Fifty Shades of Grey - Befreite Lust (2018) 

Englisch My immediate impression of this film was manifested in one of the first names to appear in the closing credits: Philip Nee Nee. Everything important happens in roughly the last fifteen minutes, which are preceded by an hour and a half of hopeless advertisements for wedding dresses, Paris, Audi, men’s shirts, vanilla ice cream, Aspen, sex toys...hollow narration for snobs. Through most of the movie, the only suffering incurred by the protagonists, who are so wealthy that they shop in boutiques where they are served champagne as they pick out clothes, is whether they will make the evening more pleasant with a butt plug, a vibrator or a whip. Instead of Dornan working out on gymnastic equipment, here we have – for lovers of camp – Dornan singing at the piano (this time, unfortunately, we don’t see a poster for a movie like The Chronicles of Riddick). Otherwise, everything between the central couple remains as it was.

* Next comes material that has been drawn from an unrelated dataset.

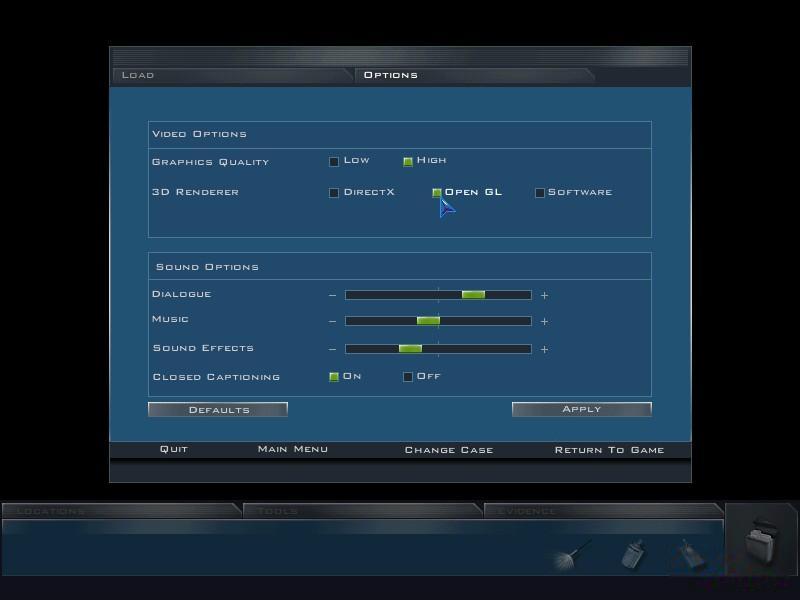Viewport: 800px width, 600px height.
Task: Select the fingerprint dusting brush tool
Action: [572, 555]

Anastasia has problems and doesn’t listen. Christian punishes her, which she sometimes likes and sometimes doesn’t. All disagreements in the relationship are resolved by means of expensive gifts. Despite all of that, this particular Fifty Shades is slightly more tolerable than the second instalment in the series, which was ten minutes longer and far more obstinate in its disrespect for storytelling logic and causality between scenes. Though I would not in any case call this art, I find it extraordinary that someone can write and make a film that is so empty that there is nothing in it that you could hate. But it looks good and your brain can comfortably relax. 35%

Plakat

Flint Town (2018) (Serie)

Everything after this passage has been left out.